When wastewater enters a plant, the first step is to remove coarse solids and large materials using a grit screen (figure 5-1). The water can then be processed in three main stages: Primary, Secondary, and sometimes Tertiary Treatment (Pescod 1992). In Primary Treatment, heavy solids are removed by sedimentation while floating materials (such as oils) can be taken out by skimming. However, dissolved materials and colloids—small, evenly dispersed solids such as NPs—are not removed here (Pescod 1992). Secondary Treatment generally involves the use of aeration tanks, where aerobic microbes help to break down organic materials. This is also known as the activated sludge process (Davis 2005). In a subsequent sedimentation step, the microbes are removed and the effluent is disinfected (often by chlorine or UV) before it is released into the environment. In certain WWTPs, wastewater may go through Tertiary Treatment, an advanced process typically aimed to remove nitrogen and phosphorous, and assumed to produce an effluent free of viruses (Pescod 1992). However, Tertiary Treatment requires additional infrastructure that is expensive and complex, limiting its global usage (Pescod 1992; Malik 2014).

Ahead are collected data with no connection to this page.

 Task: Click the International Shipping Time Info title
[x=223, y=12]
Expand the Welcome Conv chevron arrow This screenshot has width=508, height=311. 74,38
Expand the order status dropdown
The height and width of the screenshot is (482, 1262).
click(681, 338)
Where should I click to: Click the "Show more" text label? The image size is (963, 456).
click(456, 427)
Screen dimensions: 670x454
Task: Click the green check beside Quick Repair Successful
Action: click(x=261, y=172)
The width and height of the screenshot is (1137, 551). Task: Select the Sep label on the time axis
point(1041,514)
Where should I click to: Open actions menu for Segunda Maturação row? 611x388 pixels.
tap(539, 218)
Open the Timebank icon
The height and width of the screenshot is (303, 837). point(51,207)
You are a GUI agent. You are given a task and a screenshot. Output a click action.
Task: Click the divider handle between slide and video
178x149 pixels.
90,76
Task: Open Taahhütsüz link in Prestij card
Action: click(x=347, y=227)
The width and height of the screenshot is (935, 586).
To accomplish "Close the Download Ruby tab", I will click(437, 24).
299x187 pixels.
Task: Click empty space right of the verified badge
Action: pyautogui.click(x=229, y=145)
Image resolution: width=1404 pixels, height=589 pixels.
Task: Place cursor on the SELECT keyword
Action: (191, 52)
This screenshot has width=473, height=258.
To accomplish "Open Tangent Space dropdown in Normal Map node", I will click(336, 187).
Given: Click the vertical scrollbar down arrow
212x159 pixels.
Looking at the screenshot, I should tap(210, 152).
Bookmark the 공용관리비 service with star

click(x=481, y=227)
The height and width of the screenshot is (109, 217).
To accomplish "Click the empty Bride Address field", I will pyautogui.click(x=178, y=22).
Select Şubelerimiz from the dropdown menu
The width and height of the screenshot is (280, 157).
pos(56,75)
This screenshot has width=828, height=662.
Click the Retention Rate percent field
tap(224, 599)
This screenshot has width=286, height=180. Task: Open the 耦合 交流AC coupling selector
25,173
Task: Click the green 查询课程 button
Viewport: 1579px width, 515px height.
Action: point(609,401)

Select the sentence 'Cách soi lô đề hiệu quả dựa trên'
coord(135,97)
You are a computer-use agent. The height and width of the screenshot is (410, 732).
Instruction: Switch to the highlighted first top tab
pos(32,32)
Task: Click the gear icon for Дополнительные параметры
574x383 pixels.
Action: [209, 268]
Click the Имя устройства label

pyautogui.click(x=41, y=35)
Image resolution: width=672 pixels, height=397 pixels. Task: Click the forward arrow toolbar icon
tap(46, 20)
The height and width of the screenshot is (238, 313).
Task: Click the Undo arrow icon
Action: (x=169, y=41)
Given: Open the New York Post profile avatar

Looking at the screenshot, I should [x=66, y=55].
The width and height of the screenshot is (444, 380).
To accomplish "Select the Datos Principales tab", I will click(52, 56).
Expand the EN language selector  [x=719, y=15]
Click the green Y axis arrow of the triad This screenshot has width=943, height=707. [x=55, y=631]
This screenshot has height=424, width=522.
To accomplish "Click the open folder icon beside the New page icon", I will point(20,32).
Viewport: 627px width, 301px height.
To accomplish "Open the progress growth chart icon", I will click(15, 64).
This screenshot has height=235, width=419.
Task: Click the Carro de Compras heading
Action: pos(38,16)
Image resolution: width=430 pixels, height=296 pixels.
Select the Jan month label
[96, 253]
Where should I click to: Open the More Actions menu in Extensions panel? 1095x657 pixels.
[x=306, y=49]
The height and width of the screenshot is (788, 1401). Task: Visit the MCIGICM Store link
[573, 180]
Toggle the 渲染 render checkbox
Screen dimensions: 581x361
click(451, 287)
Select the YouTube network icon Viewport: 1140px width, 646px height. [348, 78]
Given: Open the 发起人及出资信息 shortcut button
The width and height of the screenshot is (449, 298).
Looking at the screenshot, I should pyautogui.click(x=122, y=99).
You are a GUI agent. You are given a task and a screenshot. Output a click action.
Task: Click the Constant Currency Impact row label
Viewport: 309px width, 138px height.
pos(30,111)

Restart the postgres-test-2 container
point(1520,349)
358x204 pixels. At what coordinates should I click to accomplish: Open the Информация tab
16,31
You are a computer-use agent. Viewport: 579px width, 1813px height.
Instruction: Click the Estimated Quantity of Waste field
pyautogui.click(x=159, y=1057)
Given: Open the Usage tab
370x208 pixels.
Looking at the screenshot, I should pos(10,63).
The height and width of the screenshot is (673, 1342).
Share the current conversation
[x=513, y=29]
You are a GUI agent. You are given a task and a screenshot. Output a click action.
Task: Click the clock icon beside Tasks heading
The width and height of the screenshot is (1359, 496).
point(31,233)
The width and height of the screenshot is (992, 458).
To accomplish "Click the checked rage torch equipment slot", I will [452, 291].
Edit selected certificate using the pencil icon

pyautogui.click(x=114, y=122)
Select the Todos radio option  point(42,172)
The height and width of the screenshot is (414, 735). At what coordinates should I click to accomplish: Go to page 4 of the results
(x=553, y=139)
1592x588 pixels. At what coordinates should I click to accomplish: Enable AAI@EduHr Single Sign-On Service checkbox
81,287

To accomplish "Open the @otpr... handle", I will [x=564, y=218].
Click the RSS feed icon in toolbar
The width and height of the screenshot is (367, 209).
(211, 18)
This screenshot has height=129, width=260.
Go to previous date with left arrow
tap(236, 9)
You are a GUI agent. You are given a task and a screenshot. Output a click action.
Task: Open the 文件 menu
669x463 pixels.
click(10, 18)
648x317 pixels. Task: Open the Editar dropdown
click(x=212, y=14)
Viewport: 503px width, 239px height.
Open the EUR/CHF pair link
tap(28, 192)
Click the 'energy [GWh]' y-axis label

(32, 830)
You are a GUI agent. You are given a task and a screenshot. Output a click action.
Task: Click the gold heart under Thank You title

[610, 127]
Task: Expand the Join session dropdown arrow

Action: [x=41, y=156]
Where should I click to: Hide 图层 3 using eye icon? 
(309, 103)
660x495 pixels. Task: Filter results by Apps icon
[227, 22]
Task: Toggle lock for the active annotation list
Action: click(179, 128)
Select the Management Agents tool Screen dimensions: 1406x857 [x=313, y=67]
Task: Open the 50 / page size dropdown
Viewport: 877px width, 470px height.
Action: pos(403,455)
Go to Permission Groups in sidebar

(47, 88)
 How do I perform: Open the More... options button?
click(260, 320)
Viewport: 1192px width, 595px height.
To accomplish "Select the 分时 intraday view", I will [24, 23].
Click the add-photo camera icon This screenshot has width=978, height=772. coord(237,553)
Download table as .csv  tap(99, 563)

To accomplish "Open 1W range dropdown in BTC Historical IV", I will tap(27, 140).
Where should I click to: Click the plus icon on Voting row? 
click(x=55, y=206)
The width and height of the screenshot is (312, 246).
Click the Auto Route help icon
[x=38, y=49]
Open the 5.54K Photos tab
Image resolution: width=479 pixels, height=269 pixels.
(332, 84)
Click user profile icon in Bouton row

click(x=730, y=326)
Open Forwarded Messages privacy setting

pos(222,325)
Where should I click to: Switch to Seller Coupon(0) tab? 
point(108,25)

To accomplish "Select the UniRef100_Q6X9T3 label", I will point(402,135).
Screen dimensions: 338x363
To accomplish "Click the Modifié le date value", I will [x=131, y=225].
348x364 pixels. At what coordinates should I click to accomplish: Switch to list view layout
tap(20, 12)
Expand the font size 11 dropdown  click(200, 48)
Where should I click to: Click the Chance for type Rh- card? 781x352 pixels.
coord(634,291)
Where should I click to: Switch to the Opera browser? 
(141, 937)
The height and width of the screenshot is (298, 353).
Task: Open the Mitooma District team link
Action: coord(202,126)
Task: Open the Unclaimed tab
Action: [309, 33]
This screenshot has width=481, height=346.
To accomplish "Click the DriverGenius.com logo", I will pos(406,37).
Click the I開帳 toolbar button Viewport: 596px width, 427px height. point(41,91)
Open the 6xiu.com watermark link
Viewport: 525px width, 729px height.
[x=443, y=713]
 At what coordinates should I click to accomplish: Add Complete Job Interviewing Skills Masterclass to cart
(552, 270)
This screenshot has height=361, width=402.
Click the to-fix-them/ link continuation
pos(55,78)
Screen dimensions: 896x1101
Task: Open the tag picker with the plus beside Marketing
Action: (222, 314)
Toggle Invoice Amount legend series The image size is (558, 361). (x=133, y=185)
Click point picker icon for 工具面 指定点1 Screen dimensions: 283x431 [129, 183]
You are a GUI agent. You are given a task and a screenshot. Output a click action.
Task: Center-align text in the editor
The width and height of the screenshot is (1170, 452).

Ideally, we would like to remove NPs from all systems, so we visited two different types of WWTPs: a local urban facility in Dihua, Taipei, and a smaller rural facility in Boswell, Pennsylvania. We found that wastewater in the two plants is treated using very similar processes (figures 5-2 and 5-3). We also contacted Thomas J. Brown, the Water Program Specialist of the Pennsylvania Department of Environmental Protection, and asked him if there were differences between rural and urban plants that we should consider when thinking about implementing our project. He responded, “[t]he heart of the treatment process is the biological process used for treatment; the biology remains the same regardless of facility size.” Thus, in both types of WWTPs, we want to apply our engineered bacteria in the Secondary Treatment step—either in aeration tanks or in the sedimentation tank.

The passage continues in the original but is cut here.